EVERY DAY, TheJournal.ie brings you nine things you need to know with your morning cup of coffee.
1. #SHUTDOWN: After sixteen days of a partial government shutdown, a deal has been agreed to end the US political crisis. CNN reports that Congress passed a bill end the shutdown and raise the federal debt limit, and it was signed by President Barack Obama.
2. #GILLIGAN: A deal on the sale of veteran criminal John Gilligan’s Jessbrook estate could be completed within days, the Herald is reporting this morning. According to the estate agent, a new owner could be in place by the end of the week.

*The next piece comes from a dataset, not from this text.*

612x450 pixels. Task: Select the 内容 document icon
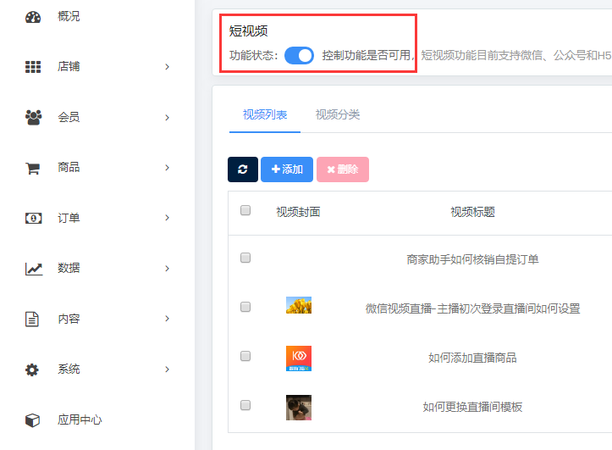(32, 319)
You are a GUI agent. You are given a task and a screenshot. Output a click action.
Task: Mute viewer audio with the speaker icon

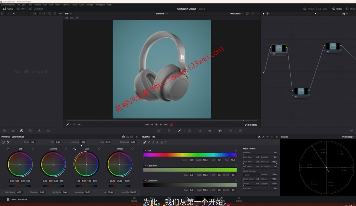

3. #DOCTORS: There’s been a breakthrough in the talks between the HSE and doctors’ union the IMO. Agreement was reached on the final sticking point, regarding the sanctions hospitals will face for breaching working time rules for junior doctors. The deal will now be put to union members for a vote.
4. #NANNY: The trial of Irish nanny Aisling McCarthy Brady – who is accused of violently injuring a young baby in her care, who subsequently died – could take place in spring of next year. It’s been ‘tentatively scheduled’ for 7 April. McCarthy Brady has pleaded not guilty to the charges.
5. #PLANE: 49 people are feared dead after a plane crash in Laos. Seven French citizens, six Australians and five Thais were among those thought to have been killed when the Lao Airlines plane came down in stormy weather near Pakse airport.
6. #LOCAL: The Government’s expected to publish the Local Government Bill today, The Irish Times reports. The legislation will make way for the abolition for 80 town councils and a reduction in the number of councillors in the country from 1,650 to 950. It was approved by Cabinet on Tuesday.
7. #DRUGS: Turns out James Reilly was dead set against the idea of a prescription charge not long ago. An old TV interview with the Health Minister has resurfaced in which he pledges to get rid of the unpopular levy. It’s since risen from 50c to €2.50.
8. #FOOD: Ireland is expected to receive an increase in the funding it gets from the EU for food and basic assistance, RTÉ reports. The country has received €14 million from the fund in the last seven years. The increase is due to a rise in the number of people qualifying for the money.
9. #MARRIAGE: A priest in Clare is offering his parishioners low key, recession-style weddings. According to the Irish Examiner, Fr Conor Cunningham is introducing ‘community weddings’ which take place after Sunday mass and ‘micro weddings’ which include just the couple and their two witnesses.